On April 9, the City Council overrode a mayoral veto by passing the Council’s Access to Training and Education (CATE) bill, which allows New Yorkers on welfare to count time spent in the classroom or in job training programs toward their work requirements for public assistance. These educational options, say CATE supporters, are crucial so that recipients can move into permanent jobs. Bloomberg immediately retorted that he would challenge the law in court, arguing that it contradicts the federal government’s work mandates and will subject the city to financial penalties.

But if there is any time when the education and training law can be enforced without going against federal requirements, it is now. Current federal welfare law allows states to reduce their work requirements whenever their welfare rolls go down. So for every 1 percent drop in welfare caseload since 1995, states can reduce the number of welfare recipients required to work by 1 percent.

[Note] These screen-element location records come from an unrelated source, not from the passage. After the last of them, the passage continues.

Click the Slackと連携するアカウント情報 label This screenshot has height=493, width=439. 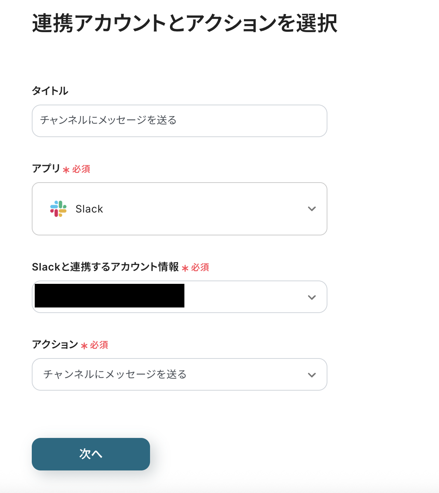pos(105,267)
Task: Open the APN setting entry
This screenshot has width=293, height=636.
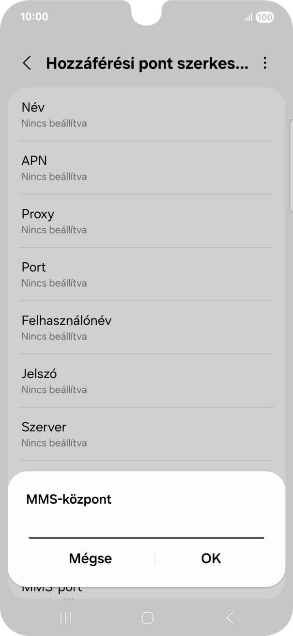Action: click(x=145, y=167)
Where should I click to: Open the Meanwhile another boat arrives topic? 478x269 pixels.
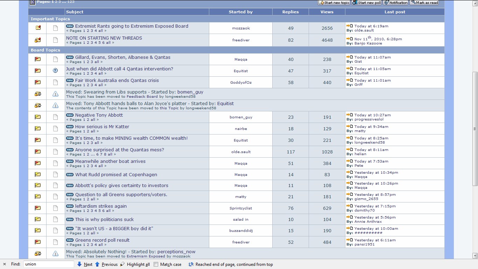pyautogui.click(x=110, y=161)

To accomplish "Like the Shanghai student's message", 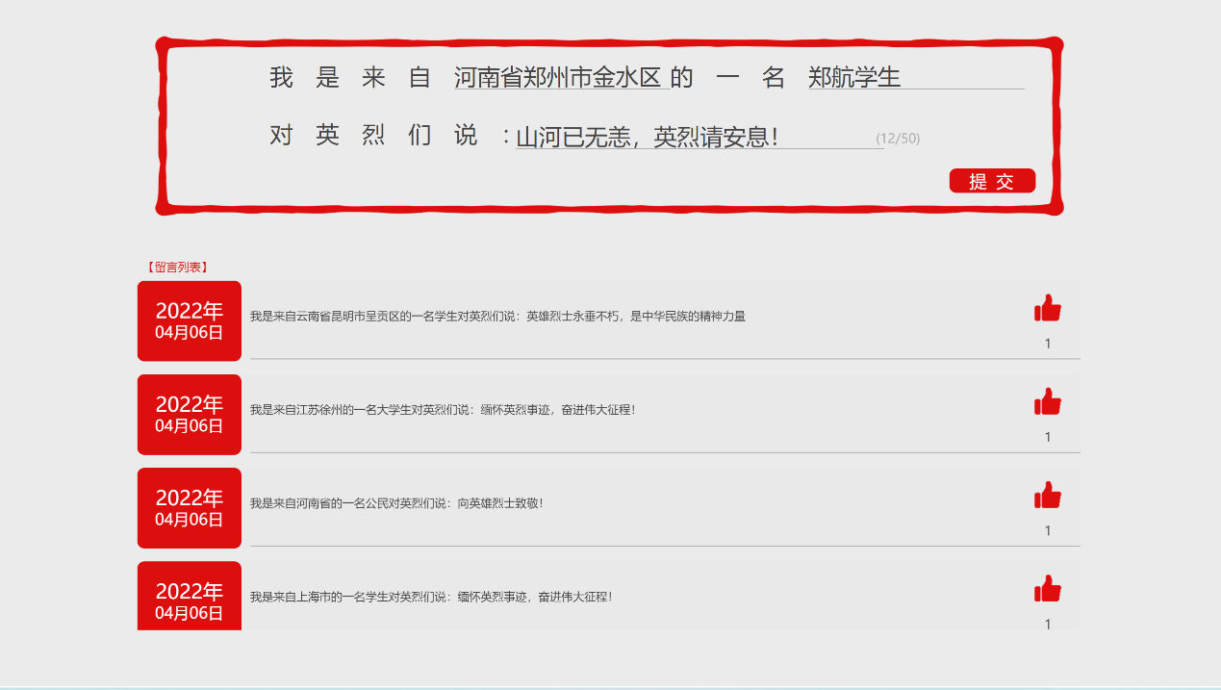I will (x=1047, y=588).
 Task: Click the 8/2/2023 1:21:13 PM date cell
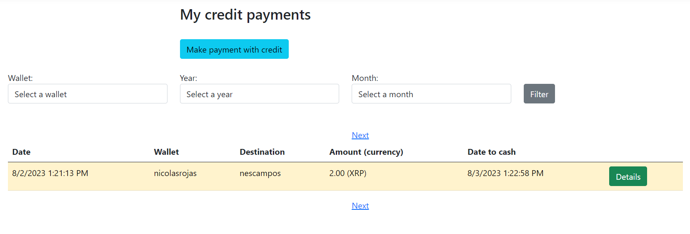pos(50,173)
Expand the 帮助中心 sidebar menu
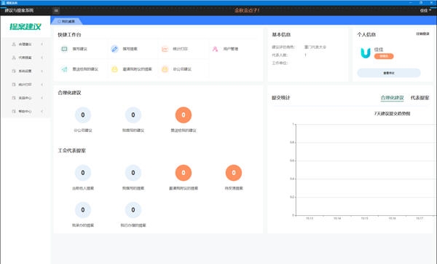 [x=25, y=111]
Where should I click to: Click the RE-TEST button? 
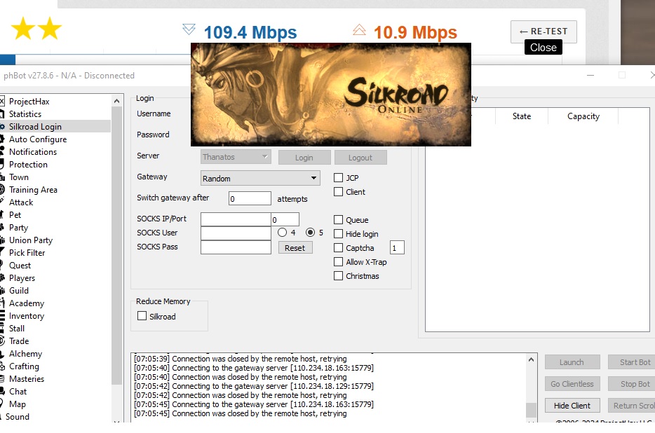click(543, 32)
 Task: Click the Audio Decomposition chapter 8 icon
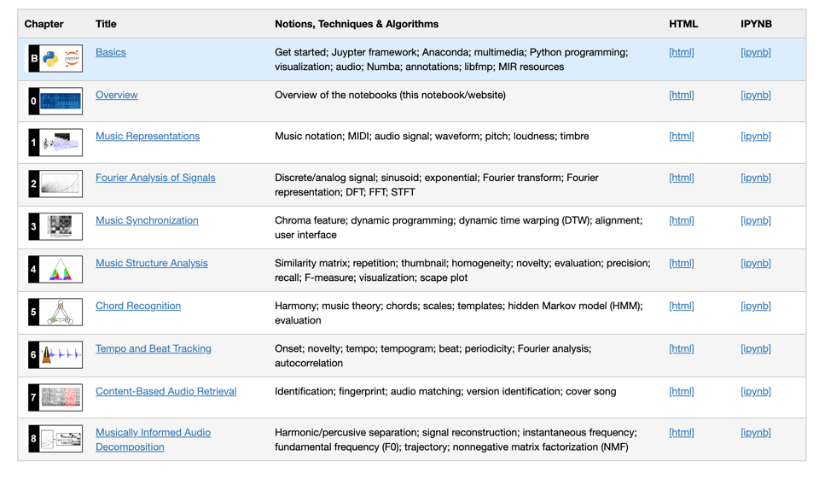point(55,439)
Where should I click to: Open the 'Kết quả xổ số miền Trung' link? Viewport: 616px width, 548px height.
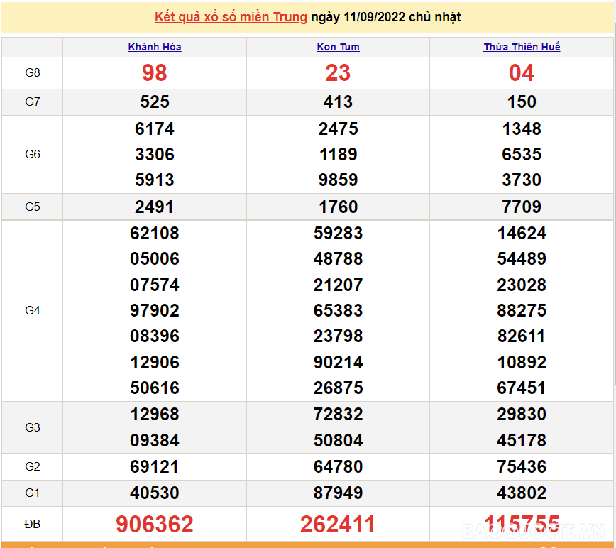(x=231, y=17)
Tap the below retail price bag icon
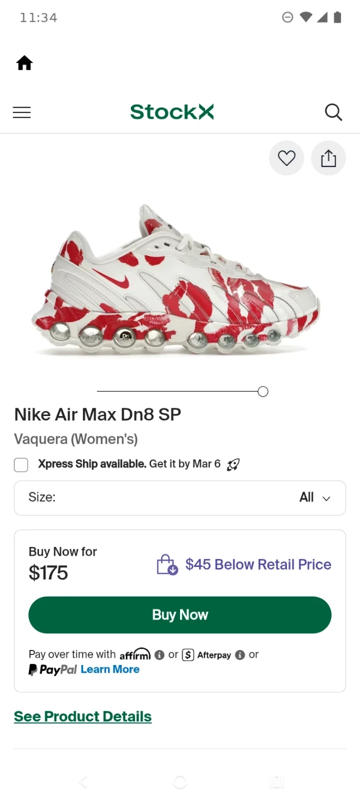The width and height of the screenshot is (360, 802). pos(167,565)
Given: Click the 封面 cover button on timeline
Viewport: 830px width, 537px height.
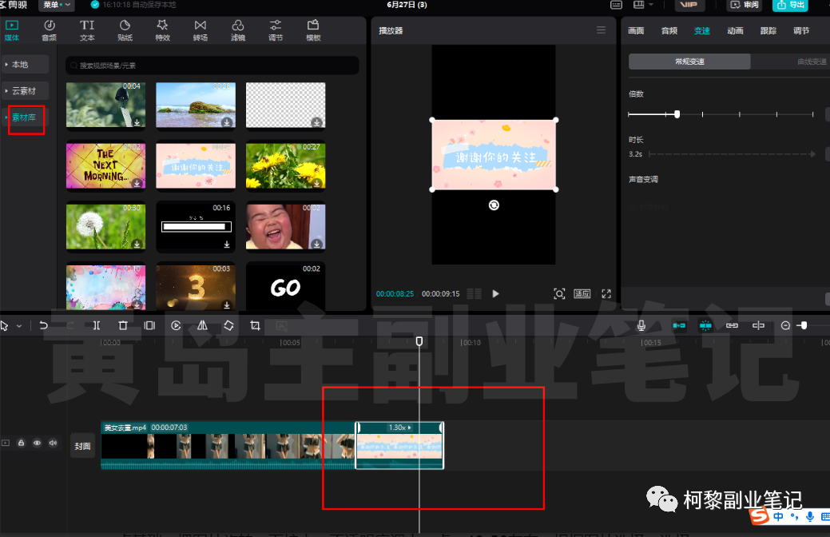Looking at the screenshot, I should pyautogui.click(x=82, y=446).
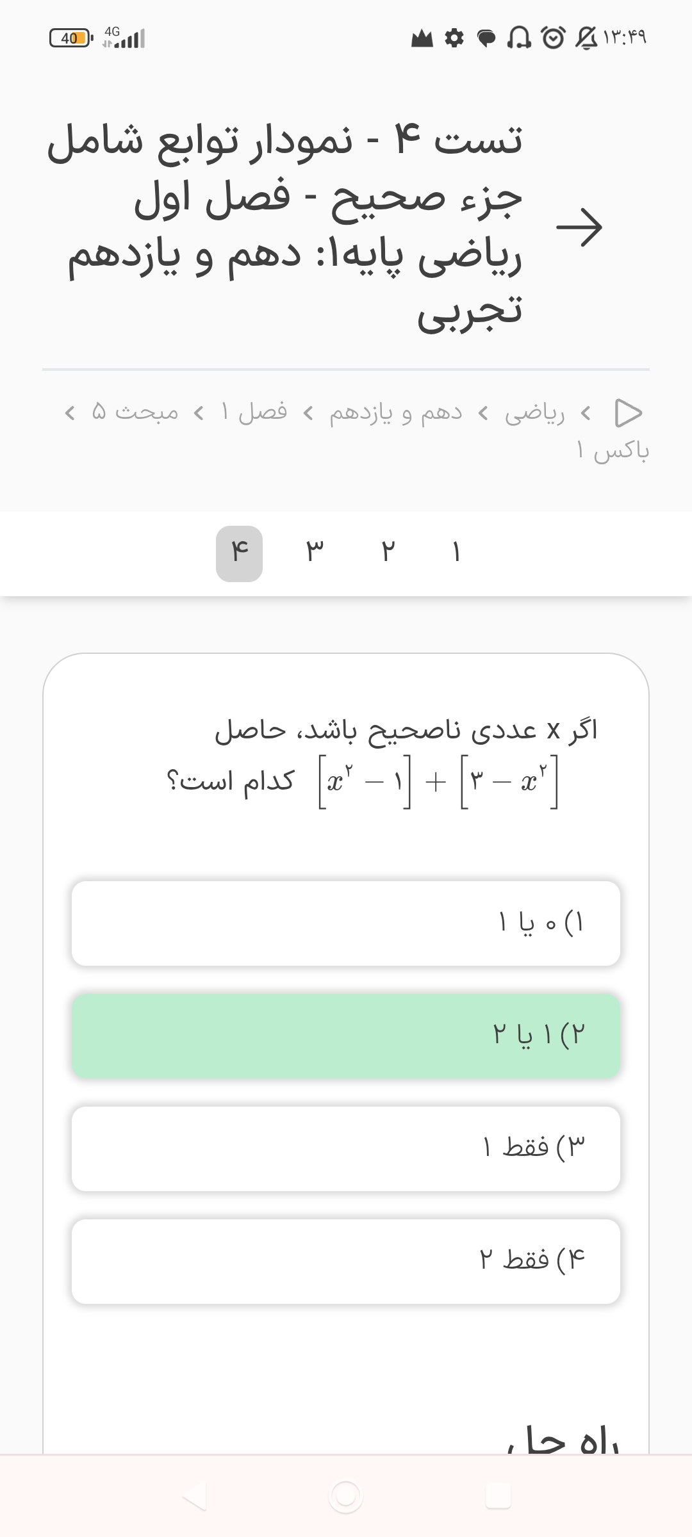Open the دهم و یازدهم breadcrumb
This screenshot has width=692, height=1537.
coord(395,414)

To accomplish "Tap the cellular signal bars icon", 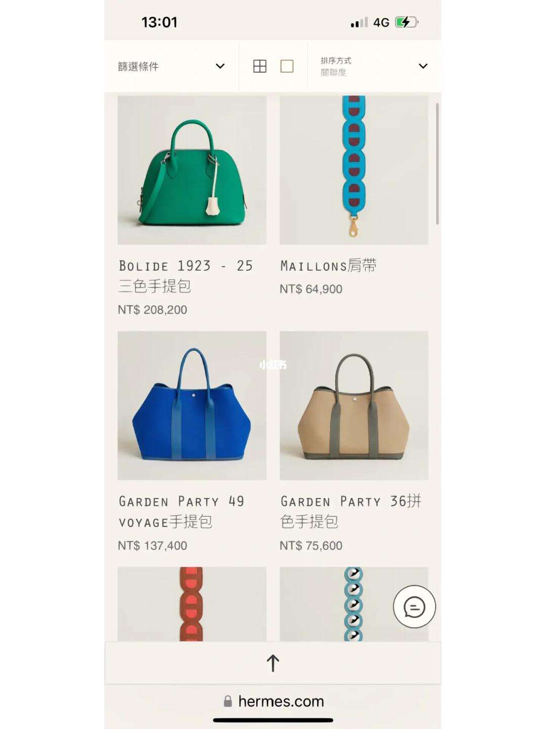I will pyautogui.click(x=359, y=23).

Because of the dramatic caseload drop in New York City from 1 million in 1996 to 436,000 today, current requirements for work participation here are effectively zero.

Of course, that is expected to change once Congress reauthorizes the federal welfare reform bill. The House bill calls for shortening the time frame of the caseload reduction credit by comparing today’s caseloads to those from more recent years; the Senate bill rewards states only for moving recipients into full-time employment. Because the number of welfare cases has declined at a slower rate in recent years–it dropped by 18 percent from 1997 to 1998, and by 2 percent from 2001 to 2002–states’ reduction credits could be decimated, predicts Nisha Patel of the Center for Law and Social Policy. States would then be required to have between 55 and 70 percent of their welfare clients in work activities.

There is still some time, though. While insiders say Congress could pass a new welfare bill as soon as this month, given the pace of things in Washington, it is not likely to go into effect until late 2004. Barring legal wrangling with the mayoral administration, city legislators say CATE could be implemented within 90 days.

And besides, add CATE supporters, only a small fraction of New Yorkers on welfare are likely to take advantage of the city law. “There are a limited number of slots at CUNY, there are admissions standards, and we’re not providing financial assistance,” says Alex Navarro, spokesperson for City Councilmember Bill deBlasio. “The bill isn’t giving people a get-into-college-free card.”